We took different influences for different sections of the music. We wanted the core of every song to be something that a singer-songwriter could sit down and play. They’re songs, rather than just a vibe or a textured, layered thing. So that was influenced by singer-songwriters like Alex G, Big Thief, which were the modern ones. Or stuff we’ve loved, like Elliott Smith. 

We’ve been called a shoegaze band for five years, and I felt like that label was never appropriate. So we were like, “Well, this is music we like, so why don’t we just lean into it more.” Stuff like My Bloody Valentine was a big influence, and then heavier bands like True Widow or Neurosis for specific tones or sounds. We tried to take what we felt was best from different styles. Take what serves the song, but not try to make a specific homage to any certain artist or genre. 

The last few years have been filled with ups and downs, complemented by a lot of self-exploration and soul-searching. If you had the opportunity to go back and talk to yourself 10 years ago, what would you say to that person?

Andrew: Damn.

Cole: I don’t know. Sometimes I really like to think about stuff like that. But whatever that thing is that I would tell myself, I’m sure there were 10 other people that told me that at the time. You just don’t listen. I’m sure if I had the most insightful nugget—“here’s the one thing”—

Andrew: “Buy bitcoin.”

Cole: [Laughs] Yeah. I just wouldn’t listen. 

Andrew: I think about that a lot. I don’t think I’d tell myself anything. Obviously, things could’ve worked out better, but I’m very happy with the ride so far and I really wouldn’t have wanted it to be any different. 

Cole: That’s what makes you who you are. 

Having both gone through treatment, do you have any advice for someone who’s in an earlier chapter of their recovery process?

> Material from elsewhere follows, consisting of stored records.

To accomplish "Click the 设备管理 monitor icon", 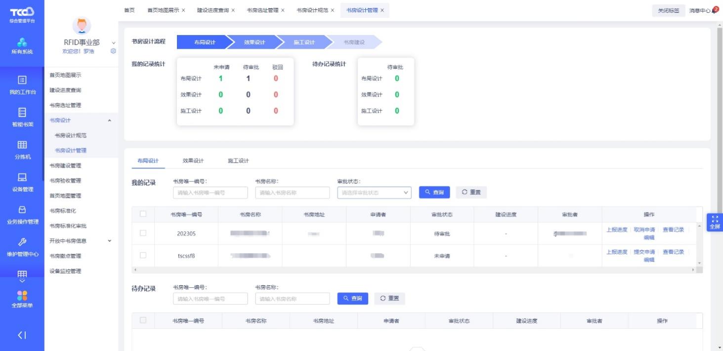I will point(22,177).
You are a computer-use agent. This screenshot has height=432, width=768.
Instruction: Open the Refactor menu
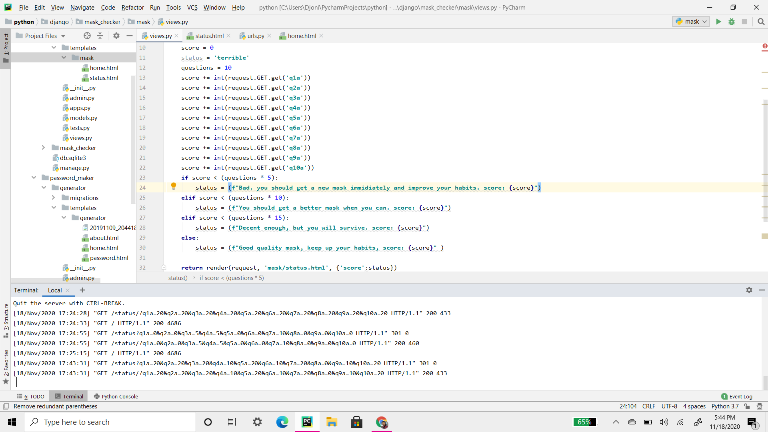pos(132,7)
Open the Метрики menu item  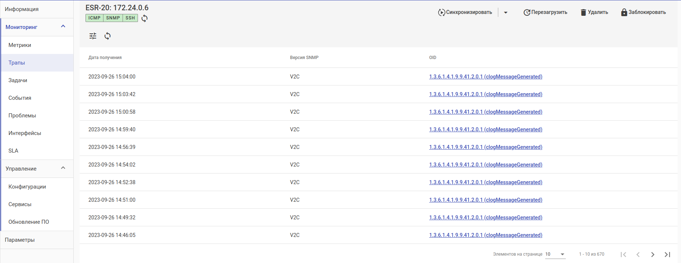pyautogui.click(x=20, y=45)
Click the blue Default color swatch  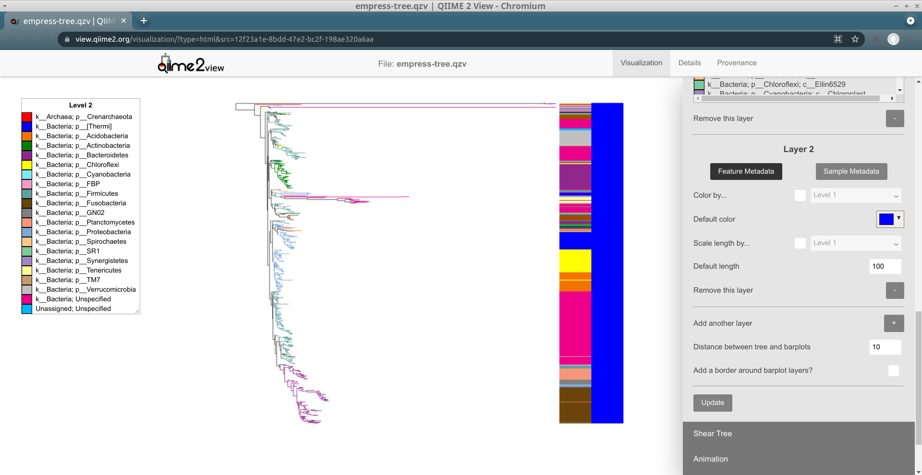[x=886, y=219]
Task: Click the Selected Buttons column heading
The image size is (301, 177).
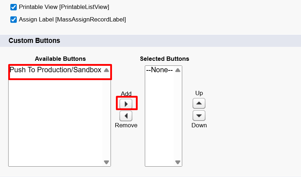Action: click(164, 59)
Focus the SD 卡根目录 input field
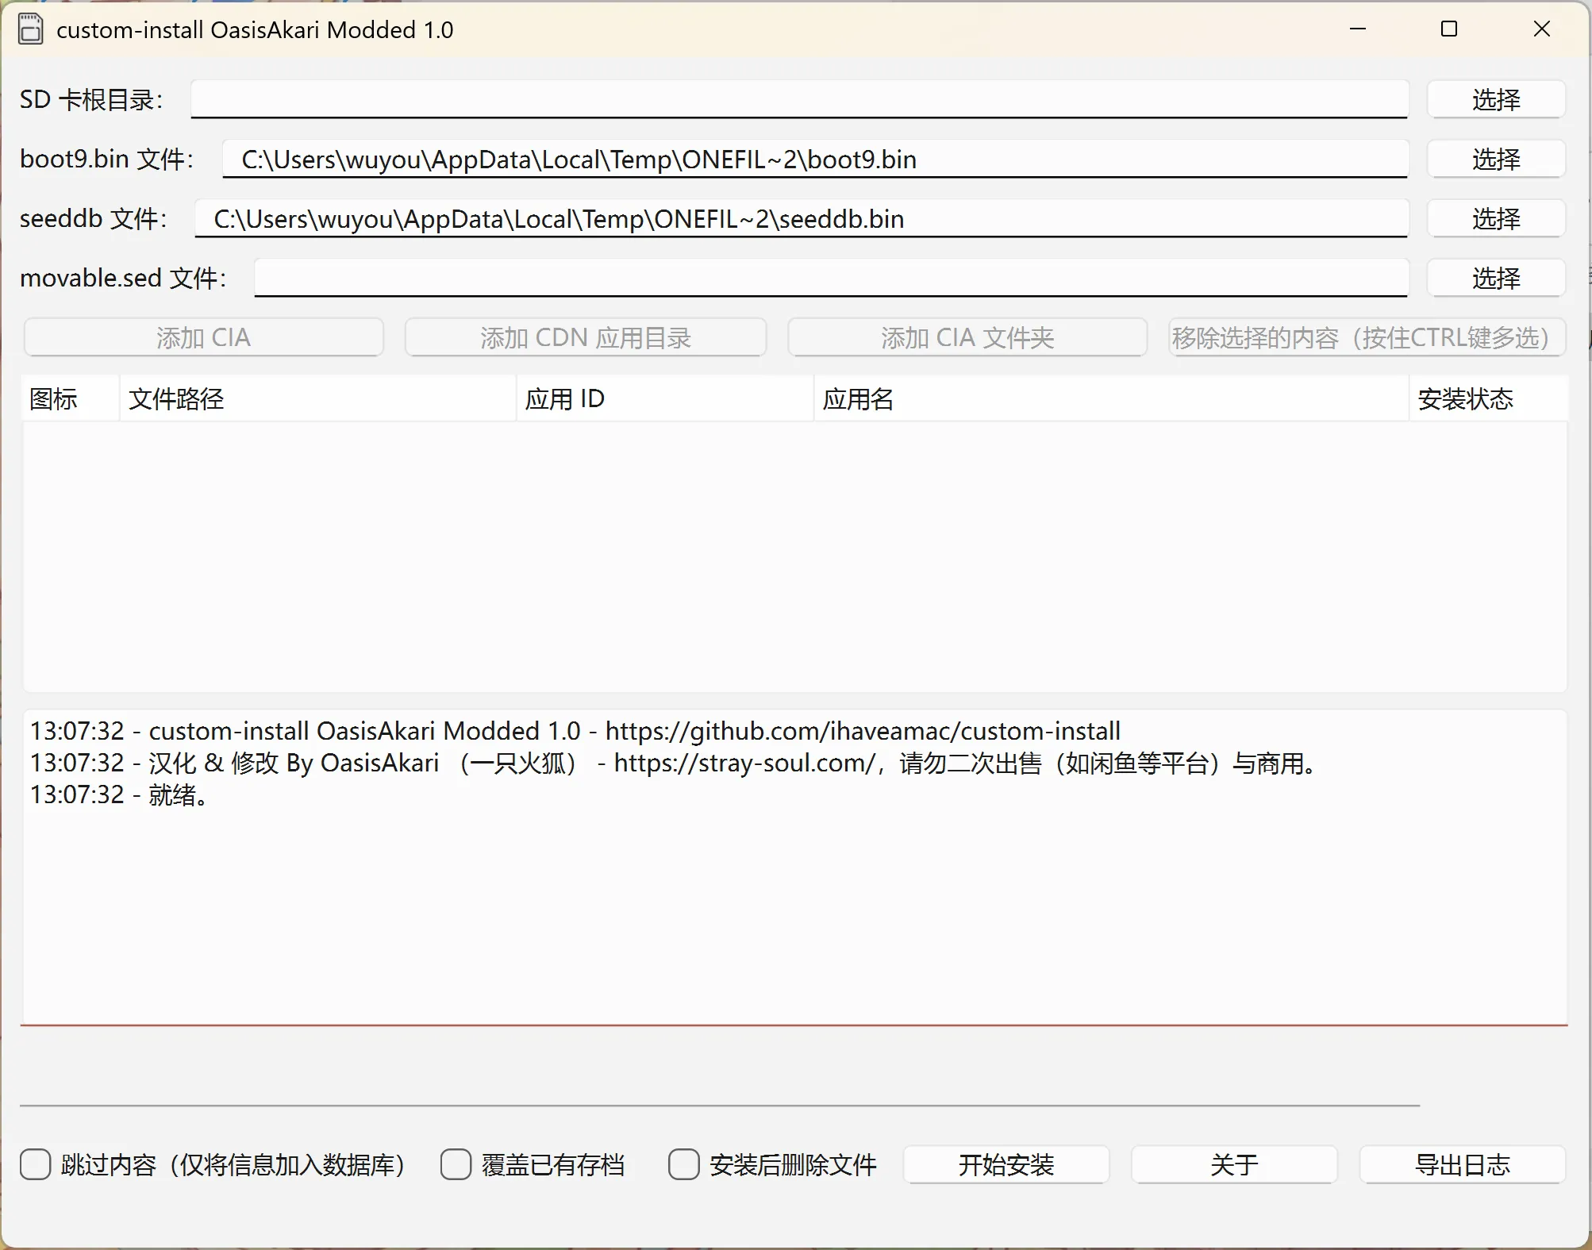 [798, 99]
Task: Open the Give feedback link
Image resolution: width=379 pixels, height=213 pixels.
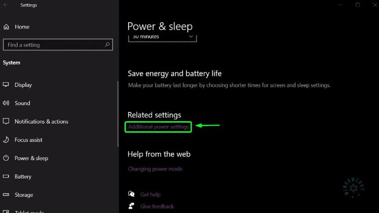Action: point(157,206)
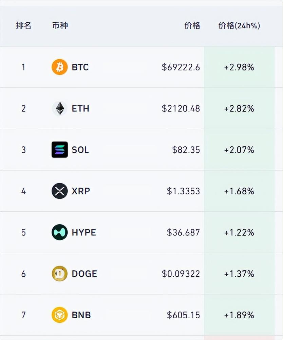The image size is (283, 340).
Task: Click the +1.89% BNB change cell
Action: (239, 315)
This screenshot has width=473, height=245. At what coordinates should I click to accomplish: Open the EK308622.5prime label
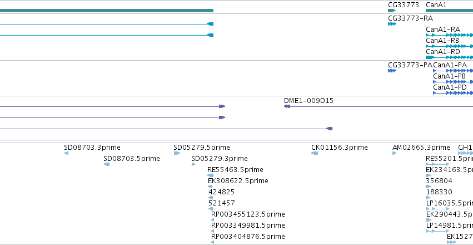point(238,181)
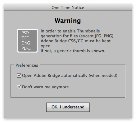Click the 'Don't warn me anymore' label text
The height and width of the screenshot is (122, 136).
click(45, 87)
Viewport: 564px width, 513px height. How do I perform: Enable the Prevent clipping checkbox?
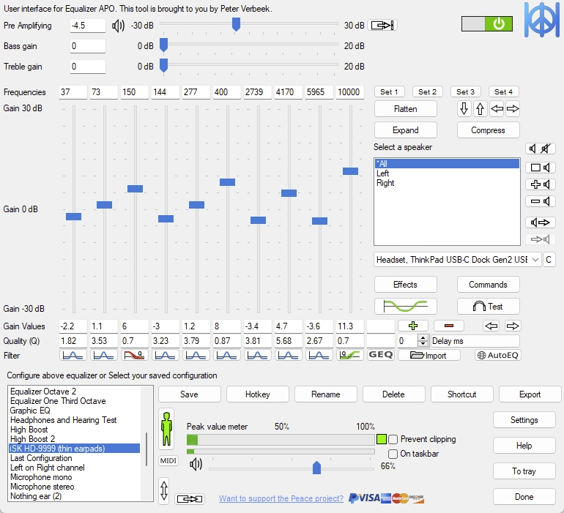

Cole: Go to a meeting. Talk to somebody. Walk in the room, chill, smoke a cigarette, and after the meeting, go talk to anybody who’s standing there. They will help you.

Andrew: It feels good. And I usually tell people, “Don’t expect the program to be perfect.” The program is not that great, but it’s the only thing that you have other than just trying it on your own, which doesn’t really work that well. I told Cole when he was going in, “Just think of it like in order to survive, you have to drive across the country. And you only have this fucked up car and Jesus is driving.” You’re still going to take that car, because the only other option is you’re going to die. You’re not going to complain about how the car has shitty wheels or bad gas mileage or the radio doesn’t work. Just get in the car and drive. 

That’s what helped me with the program despite all the things I disagreed with. And in the end, I realized I actually didn’t disagree with it. I think it has a really bad stigma. But it’s not about God and it’s not really even about addiction. It’s about figuring out what your faults are, dismantling your ego, and being a better person in society. Any politician that gets elected should work the steps—not because they’re addicts, but because it just makes you a better person.

You’re sharing a deeply personal work of art with the world. How are you feeling right now? 

Cole: We’re excited. Kinda nervous. I think, for us, the main work and the main part where we had to be worrying was when we were making it. All we could really do was make the best record we could make. We did our part, and all we can do is surrender. That’s what we’re doing. So now the focus is on making the live shows the best we can because that’s the next thing coming up. We have our task; we have our role. Everything else, we don’t really have power over. Obviously, we hope people respond to it. We hope people listen to the lyrics, we hope people have a place for it in their lives. But we can’t control that.